Using BitSet or BitVector to store a set of integers

When programming with Java, we typically use HashSet to store a set of Integer, if we want to keep track of which Integer has been used and which hasn't. When we need to store millions of Integers, HashSet can be too slow, and it may take up too much memory.

Java's BitSet and BitVector from COLT are great alternative; they are MUCH faster and consumes way less memory. For example, to store 20 million integers, both BitSet and BitVector only use about 2.5MB and take only, respectively, 0.67s and 0.27s (which means BitVector is the fastest) to set and get all of the values once. using HashSet, it takes ~962MB, and 6.3s. This is more than 380 times of memory saving, and ~20 times speed up.

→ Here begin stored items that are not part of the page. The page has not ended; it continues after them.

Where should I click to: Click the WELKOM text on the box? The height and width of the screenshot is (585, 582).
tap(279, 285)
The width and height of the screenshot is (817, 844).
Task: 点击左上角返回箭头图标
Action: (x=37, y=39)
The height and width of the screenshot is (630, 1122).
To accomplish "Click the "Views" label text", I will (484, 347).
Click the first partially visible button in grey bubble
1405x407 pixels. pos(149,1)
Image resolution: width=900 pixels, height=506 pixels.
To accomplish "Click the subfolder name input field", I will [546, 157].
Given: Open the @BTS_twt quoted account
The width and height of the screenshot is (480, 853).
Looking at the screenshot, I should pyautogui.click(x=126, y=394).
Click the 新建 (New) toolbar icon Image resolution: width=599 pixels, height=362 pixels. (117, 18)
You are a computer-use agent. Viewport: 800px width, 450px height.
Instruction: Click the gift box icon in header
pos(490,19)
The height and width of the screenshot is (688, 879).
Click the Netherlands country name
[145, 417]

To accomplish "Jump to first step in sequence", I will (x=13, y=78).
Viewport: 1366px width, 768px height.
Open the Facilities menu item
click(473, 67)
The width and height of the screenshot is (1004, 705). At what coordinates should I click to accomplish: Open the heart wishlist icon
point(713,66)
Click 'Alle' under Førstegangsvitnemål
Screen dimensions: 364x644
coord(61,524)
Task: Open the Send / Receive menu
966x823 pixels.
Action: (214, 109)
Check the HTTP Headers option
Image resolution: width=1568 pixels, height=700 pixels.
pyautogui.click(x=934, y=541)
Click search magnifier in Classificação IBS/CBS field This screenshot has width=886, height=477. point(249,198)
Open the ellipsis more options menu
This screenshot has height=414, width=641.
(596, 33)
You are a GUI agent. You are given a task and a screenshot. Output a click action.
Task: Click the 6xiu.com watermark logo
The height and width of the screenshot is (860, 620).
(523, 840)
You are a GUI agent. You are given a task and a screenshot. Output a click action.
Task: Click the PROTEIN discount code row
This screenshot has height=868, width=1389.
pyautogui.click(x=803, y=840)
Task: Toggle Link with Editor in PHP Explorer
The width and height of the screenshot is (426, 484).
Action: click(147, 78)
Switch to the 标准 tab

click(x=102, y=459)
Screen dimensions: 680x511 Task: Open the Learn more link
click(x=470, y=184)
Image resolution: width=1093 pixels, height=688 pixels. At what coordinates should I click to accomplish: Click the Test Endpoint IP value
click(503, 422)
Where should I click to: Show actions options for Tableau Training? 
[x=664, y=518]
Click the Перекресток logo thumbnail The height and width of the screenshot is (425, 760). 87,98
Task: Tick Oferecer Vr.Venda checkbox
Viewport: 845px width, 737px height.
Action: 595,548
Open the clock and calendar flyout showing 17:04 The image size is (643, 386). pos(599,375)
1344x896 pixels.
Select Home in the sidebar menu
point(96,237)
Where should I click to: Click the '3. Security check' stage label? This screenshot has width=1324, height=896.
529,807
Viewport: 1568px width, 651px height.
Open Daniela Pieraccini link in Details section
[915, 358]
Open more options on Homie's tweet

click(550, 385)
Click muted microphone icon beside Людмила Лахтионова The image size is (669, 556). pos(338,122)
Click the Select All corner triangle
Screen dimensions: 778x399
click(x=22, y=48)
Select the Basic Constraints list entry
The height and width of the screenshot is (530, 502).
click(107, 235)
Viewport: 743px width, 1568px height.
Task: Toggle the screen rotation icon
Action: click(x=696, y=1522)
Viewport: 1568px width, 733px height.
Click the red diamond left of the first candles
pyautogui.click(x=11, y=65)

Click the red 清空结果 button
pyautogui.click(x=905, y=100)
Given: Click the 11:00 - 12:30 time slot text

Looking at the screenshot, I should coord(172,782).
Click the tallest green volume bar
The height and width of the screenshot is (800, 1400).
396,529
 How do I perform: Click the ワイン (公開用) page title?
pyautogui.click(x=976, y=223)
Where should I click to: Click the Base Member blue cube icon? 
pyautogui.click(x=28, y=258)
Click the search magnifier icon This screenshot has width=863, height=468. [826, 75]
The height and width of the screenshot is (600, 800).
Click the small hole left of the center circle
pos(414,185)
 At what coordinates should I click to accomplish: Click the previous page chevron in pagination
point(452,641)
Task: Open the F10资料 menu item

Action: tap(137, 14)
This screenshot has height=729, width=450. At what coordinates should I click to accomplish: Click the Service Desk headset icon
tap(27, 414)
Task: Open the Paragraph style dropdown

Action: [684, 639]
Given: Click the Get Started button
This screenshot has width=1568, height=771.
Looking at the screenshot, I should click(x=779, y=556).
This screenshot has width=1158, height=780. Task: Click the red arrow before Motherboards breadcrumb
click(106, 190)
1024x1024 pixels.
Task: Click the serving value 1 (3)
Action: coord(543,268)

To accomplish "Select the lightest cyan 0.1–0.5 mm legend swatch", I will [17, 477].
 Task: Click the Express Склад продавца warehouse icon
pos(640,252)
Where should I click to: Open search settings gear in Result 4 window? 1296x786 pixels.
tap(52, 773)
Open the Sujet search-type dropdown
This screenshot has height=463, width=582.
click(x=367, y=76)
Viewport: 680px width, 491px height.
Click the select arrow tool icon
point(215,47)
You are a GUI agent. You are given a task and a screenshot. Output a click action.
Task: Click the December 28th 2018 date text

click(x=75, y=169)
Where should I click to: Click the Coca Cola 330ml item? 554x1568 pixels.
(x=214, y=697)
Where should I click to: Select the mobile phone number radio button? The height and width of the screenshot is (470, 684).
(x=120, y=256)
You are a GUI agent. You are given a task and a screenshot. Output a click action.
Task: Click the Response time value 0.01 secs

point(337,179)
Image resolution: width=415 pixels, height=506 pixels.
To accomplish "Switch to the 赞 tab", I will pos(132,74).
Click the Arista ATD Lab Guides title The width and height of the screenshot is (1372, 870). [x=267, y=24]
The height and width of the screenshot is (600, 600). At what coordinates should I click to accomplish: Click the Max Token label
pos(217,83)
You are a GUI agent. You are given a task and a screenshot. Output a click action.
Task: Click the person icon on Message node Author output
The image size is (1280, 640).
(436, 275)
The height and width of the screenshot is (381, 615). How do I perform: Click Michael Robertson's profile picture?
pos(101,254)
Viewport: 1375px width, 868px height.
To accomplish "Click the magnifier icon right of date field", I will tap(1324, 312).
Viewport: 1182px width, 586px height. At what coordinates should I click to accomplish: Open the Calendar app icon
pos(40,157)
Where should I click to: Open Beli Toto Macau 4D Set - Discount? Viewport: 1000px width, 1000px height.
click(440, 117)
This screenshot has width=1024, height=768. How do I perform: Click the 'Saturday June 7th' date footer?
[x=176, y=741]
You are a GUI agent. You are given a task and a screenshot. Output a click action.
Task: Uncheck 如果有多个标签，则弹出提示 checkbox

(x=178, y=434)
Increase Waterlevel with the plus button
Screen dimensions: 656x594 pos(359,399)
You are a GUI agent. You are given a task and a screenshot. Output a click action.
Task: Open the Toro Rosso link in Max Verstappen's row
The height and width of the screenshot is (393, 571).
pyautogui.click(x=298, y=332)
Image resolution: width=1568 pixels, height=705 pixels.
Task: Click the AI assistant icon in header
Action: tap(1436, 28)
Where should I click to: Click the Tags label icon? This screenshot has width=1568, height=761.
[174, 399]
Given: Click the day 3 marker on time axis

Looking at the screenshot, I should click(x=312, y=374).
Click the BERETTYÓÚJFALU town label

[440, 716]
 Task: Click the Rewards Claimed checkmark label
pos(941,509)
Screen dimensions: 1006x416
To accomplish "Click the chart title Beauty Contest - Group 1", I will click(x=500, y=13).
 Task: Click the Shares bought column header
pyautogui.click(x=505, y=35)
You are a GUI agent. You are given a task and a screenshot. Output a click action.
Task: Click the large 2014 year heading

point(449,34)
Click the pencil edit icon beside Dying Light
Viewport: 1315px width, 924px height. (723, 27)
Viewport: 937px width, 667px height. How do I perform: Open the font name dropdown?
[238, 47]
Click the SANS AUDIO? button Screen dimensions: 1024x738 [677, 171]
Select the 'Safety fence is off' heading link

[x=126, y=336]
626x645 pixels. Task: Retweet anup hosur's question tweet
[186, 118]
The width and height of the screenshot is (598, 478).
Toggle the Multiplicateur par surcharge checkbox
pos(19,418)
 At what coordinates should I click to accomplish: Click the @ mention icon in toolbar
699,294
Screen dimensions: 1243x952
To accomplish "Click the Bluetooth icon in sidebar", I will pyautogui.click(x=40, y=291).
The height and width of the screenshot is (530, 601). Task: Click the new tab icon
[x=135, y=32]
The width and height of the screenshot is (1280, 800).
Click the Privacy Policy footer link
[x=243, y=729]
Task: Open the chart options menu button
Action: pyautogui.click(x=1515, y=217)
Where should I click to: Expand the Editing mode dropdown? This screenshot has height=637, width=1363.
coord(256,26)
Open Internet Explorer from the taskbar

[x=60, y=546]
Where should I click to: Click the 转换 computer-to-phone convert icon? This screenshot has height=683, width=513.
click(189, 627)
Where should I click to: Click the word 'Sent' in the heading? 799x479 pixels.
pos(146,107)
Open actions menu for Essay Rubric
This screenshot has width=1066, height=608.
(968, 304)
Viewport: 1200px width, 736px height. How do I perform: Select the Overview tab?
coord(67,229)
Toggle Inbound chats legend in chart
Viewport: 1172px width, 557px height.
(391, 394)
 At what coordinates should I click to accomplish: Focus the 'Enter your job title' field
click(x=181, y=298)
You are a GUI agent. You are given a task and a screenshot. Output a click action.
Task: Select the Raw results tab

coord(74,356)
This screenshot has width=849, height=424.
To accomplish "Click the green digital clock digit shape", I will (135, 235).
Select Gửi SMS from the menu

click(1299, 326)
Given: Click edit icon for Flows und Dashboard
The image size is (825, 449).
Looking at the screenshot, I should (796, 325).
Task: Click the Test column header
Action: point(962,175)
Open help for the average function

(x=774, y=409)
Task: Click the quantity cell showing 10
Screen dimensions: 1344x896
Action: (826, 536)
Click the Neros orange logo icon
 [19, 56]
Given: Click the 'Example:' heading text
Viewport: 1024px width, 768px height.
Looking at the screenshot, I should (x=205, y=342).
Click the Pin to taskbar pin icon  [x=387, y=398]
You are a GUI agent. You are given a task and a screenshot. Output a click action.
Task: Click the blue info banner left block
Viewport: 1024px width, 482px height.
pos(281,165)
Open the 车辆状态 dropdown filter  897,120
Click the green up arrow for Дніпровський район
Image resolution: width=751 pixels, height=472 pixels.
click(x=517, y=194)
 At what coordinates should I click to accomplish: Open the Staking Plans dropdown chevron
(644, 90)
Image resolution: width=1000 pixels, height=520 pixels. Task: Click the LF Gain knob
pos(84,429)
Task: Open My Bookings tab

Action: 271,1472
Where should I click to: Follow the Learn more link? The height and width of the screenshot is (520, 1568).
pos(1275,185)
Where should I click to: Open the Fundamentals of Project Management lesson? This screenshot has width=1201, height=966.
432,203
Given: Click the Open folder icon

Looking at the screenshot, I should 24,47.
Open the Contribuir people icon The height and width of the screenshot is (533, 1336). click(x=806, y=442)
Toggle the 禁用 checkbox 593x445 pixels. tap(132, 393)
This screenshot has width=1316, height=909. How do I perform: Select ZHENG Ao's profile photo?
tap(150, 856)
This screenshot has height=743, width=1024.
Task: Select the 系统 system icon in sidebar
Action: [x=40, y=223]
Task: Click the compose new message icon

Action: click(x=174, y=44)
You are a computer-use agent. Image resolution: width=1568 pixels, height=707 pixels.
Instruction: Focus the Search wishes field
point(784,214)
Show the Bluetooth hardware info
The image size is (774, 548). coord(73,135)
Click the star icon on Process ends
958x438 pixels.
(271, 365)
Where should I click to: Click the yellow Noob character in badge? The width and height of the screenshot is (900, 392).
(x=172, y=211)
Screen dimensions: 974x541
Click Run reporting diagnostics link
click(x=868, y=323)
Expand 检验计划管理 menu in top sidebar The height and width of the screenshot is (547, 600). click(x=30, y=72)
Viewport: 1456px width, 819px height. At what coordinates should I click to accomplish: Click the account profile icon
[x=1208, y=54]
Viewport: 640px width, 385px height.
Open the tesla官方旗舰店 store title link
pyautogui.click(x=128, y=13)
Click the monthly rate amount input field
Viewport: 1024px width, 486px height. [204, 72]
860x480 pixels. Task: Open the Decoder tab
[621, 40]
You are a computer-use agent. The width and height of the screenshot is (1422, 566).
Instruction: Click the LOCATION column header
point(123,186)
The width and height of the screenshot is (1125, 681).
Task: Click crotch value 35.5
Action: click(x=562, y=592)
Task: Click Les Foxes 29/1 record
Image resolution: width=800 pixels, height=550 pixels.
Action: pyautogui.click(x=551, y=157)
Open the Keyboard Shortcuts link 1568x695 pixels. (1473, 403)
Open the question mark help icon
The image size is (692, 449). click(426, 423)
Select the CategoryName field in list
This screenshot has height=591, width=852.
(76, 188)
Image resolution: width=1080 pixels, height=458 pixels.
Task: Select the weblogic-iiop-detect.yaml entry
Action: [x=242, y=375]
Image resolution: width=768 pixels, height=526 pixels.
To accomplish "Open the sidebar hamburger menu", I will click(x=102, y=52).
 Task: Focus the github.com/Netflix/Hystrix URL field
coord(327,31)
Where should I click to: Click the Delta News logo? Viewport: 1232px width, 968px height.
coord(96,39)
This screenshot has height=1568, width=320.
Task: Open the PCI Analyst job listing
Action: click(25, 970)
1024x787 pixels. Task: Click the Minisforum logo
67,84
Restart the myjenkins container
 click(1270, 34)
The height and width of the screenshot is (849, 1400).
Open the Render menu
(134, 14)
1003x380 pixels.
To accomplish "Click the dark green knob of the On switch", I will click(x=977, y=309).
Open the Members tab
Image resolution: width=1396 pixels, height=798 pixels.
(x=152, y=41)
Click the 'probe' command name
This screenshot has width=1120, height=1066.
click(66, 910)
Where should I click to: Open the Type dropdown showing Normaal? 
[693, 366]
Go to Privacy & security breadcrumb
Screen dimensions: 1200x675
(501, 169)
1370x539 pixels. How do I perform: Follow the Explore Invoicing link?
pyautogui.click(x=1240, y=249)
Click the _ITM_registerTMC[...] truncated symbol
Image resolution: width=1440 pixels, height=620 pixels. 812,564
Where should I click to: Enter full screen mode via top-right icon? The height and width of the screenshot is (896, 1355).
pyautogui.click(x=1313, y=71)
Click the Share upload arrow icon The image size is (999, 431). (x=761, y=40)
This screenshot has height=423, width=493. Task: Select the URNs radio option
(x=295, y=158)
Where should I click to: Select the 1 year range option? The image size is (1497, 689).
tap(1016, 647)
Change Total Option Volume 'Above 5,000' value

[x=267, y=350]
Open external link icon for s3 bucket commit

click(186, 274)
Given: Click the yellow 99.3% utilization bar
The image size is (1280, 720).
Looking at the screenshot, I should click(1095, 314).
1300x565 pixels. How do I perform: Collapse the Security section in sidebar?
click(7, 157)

One "disadvantage" for BitVector is that it's size can't dynamically scale, but you can always fake it by manually growing or shrinking the set via setSize(...)

I can't figure out why Java's HashSet implementation uses so much RAM; I tried to reduce the size to 2 million, and that uses 100MB, approximately 1/10 of the size when having 20 millions. So this means indeed the Java implementation is memory-hungry. I'm sure there's some way to cut down the memory consumption, but I haven't spent the time to investigate.

Saturday, May 9, 2009

Speed Comparison of: (1) Java's built-in HashMap, (2) Trove's TIntIntHashMap, and (3) Colt's OpenIntIntHashMap

Finally get to do a comparison among several popular Java HashMap implementations:
  • Java's built-in HashMap
  • Trove's implementation for primitive types
  • Colt's implementation for primitive types
Not too surprisingly, Java's built-in implementation is the slowest, and consumes the largest amount of memory among the three, since it stores objects instead of primitive types (e.g., instead of storing the number 3 as an int, it stores it as an Integer). What WAS surprisingly, however, was that Colt's implementation was SO MUCH faster than Java's implementation. For example, for a int->int hashmap, running 10,000,000 puts() with Colt took less than 1/3 of the time. Running 10,000,000 gets() took less than 1/6, and 10,000,000 containsKey() less than 1/5! This is some substantial timing saving. This time-saving advantage is still there, even when we use a int->float[] hashmap.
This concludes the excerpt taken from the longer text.